- _练习题目_:
#1 把悼念印光大师的这篇文章中从“印光大师,当代唯一尊宿,今闻”到“取。此大师弘扬净土之苦心也。”的那一段一字不改地抄出来。
#2 根据悼念印光大师的这篇文章，回答下面的问题：
(a) 大师在哪里坐化？
(b) 大师到了八十岁，还自己动手做哪件事？
(c) 诔文说大师住世八十年，和谁相同？

- _阅读材料_:
=-=-=-=-=

印光大师,当代唯一尊宿,今闻其坐化于苏州灵岩山,音讯传来,薄海同悲。嗟乎!光明幢颓,人天眼灭。

大师英年披缁,禅净双融,鉴于末法之机钝,遂单提净土,舍向上不谈。论者谓大师抑禅扬净,未免太过。殊不知现代众生,禅净双修者,能有几人克荷?若不抑扬,使人何所适从。如唱高调,双修禅净,圆融无碍,徒资口给,则非所取。此大师弘扬净土之苦心也。

大师自奉俭,待人慈,虽以八十高龄,浣涤衣服,犹自为之,高风亮节,末世所希。今者大师西归,吾不为大师悲,乃为众生悲失导师耳。

然大师应身虽亡,法身不变,读《文钞》而能奉行,是何异大师常住于世?谨为诔曰:

巍巍大师,降迹秦中,英年舍俗,慕彼大雄,

参方云水,自西徂东。落迦法雨,大弘净宗,

移锡灵岩,化缘乃终,住世八十,与释尊同。

=-=-=-=-=

- _数据行_:

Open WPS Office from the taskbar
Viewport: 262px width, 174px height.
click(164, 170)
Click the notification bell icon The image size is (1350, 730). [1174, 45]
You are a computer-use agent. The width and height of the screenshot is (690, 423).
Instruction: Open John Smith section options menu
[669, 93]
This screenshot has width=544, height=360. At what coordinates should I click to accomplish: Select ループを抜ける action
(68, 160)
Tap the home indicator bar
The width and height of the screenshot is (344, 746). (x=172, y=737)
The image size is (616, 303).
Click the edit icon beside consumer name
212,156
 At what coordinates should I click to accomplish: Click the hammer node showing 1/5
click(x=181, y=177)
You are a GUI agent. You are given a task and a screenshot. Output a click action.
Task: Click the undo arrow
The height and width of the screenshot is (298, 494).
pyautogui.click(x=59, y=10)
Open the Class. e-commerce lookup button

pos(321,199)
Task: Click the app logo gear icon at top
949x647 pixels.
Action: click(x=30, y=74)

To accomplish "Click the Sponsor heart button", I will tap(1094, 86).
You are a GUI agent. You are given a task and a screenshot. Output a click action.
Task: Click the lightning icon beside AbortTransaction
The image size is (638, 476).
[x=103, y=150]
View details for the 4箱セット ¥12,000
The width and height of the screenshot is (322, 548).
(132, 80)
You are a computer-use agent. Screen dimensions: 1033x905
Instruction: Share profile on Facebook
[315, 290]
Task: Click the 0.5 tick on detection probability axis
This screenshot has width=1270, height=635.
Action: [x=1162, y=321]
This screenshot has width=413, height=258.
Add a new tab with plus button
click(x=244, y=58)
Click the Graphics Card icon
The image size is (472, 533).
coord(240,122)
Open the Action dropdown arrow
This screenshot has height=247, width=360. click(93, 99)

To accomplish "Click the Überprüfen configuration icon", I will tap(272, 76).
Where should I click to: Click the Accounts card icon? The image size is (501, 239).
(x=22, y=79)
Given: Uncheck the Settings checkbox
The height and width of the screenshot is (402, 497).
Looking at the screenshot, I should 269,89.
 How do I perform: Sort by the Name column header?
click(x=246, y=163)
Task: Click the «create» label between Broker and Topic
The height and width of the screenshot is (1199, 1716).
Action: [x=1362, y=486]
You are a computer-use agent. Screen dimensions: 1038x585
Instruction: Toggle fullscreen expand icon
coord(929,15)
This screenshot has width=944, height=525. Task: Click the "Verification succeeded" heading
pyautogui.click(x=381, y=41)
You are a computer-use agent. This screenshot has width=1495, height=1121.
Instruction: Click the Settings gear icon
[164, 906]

=-=-=-=-=

- _练习答案_:
#1
印光大师,当代唯一尊宿,今闻其坐化于苏州灵岩山,音讯传来,薄海同悲。嗟乎!光明幢颓,人天眼灭。

大师英年披缁,禅净双融,鉴于末法之机钝,遂单提净土,舍向上不谈。论者谓大师抑禅扬净,未免太过。殊不知现代众生,禅净双修者,能有几人克荷?若不抑扬,使人何所适从。如唱高调,双修禅净,圆融无碍,徒资口给,则非所取。此大师弘扬净土之苦心也。

#2
(a) 苏州灵岩山。
(b) 洗衣服（浣涤衣服）。
(c) 释尊。